Kann mir einer Details über den technischen Schwierigkeitsgrad der Strecke geben.
Eine Einschätzung im Vergleich zum Saarschleifen Bike Marathon, Kirchzarten, Erbeskopfmarathon oder St Ingbert würde mir weiterhelfen.
Danke


----------



## unknownbeats (24. August 2012)

hab mal ne frage zur reifen wahl....
wollte eigentlich mit meinem 29er hardtail vorne  rocket ron und hinten maxxis ikon starten. jetzt mit dem einsetzenden regen bin ich mir nicht mehr sicher.was denkt ihr. hätte noch einen 2. rocket ron und eine nobby nic den ich nehmen könnte.
mfg


----------



## Chainzuck (25. August 2012)

War dieses Jahr zum ersten mal in Saalhausen und muss sagen ihr habt die geilste Strecke von allen Marathons im Sauerland. Endlich mal was steiles und technisches, klasse!!


----------



## MTB-News.de




----------



## unknownbeats (25. August 2012)

bin auch gerade zurrück.kann ich mich vollkommen aschliessen. mit die mittlere strecke gefahren. super anstrengend super technisch zum teil aber hat auch super viel spass gemacht -im nachhinein -)
komme auf jedenfall wieder ....


----------



## alex80 (26. August 2012)

Hallo,

mein Bericht ist online, hier geht es dahin:

http://www.alexander-rebs.de/?pid=3&read=1&beitrag=92


Viel Spaß beim Lesen und bis bald mal wieder!
Alex


----------



## fred_mtb-sport (27. August 2012)

Wie immer ein tolles rennen und die härteste marathon im Sauerland. Deshalb fahre ich sehr gerne diese marathon und glücklich hier die langstrecke mit eigene start um 08:00u statt alles zusammen.
Die strecke anspruchsvoll und vor allem die letzte "loop" ist hart und gibt einige technische tracks.
Für mich persönlich nicht das beste rennen der ich gefahren habe, die puls nicht hoch genug und vor allem zwischen 2:30u und 4:00u zu langsam gefahren. Am ende wieder besser und mit 5:32u P2 beim masters 3 und P26 gesammt wertung. damit zufrieden.
Lob zu alles mitarbeiter unterwegs und hoffentlich wieder in 2013 dabei.
Report: http://www.mtb-sport.nl/2012-saalhausen.asp


----------



## M::::: (29. August 2012)

Chainzuck schrieb:


> muss sagen ihr habt die geilste Strecke von allen Marathons im Sauerland.



Seh ich auch so 

Nur die frühe Startzeit in Kombination mit der dezentralen Lage, ist echt grausam.


----------



## Berrrnd (29. August 2012)

sicher ist die frühe startzeit nicht so toll wenn man eine lange anreise hat, aber was machen die leute die auf der langstrecke über 7 stunden unterwegs sind?
irgendwann muss man ja auch wieder nach hause.

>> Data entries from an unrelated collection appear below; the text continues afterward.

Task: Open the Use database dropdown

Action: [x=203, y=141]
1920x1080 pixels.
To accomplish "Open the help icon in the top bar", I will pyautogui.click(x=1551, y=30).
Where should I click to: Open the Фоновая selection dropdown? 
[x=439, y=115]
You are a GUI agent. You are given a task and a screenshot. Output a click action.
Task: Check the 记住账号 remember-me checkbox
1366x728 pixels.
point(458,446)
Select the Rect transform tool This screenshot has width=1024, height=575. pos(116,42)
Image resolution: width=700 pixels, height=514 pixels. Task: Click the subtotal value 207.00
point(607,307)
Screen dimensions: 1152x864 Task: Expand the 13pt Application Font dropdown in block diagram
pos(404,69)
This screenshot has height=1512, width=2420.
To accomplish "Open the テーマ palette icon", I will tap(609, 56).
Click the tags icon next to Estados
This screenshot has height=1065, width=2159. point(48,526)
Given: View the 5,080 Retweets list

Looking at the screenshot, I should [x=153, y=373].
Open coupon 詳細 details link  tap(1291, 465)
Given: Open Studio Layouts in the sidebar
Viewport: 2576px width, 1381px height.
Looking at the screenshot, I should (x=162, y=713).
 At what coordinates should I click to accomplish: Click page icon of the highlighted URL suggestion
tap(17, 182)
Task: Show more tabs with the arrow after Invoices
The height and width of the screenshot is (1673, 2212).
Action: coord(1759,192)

ich bin um 2.45 uhr aufgestanden, habe mich um 3.50 uhr am treffpunkt eingefunden, und um 6.20 uhr waren wir dann am ziel.
zu hause war ich abends um kurz vor 20 uhr.


@ fred
respekt vor deiner leistung.
am anfang war ich mal 200 m hinter dir, aber irgendwie gings am anfang nicht so richtig den berg hoch. 
als es vom startloop auf den 2x zu fahrenden mittelteil ging, habe ich dich grade noch im wald verschwinden sehen, aber das wars dann auch.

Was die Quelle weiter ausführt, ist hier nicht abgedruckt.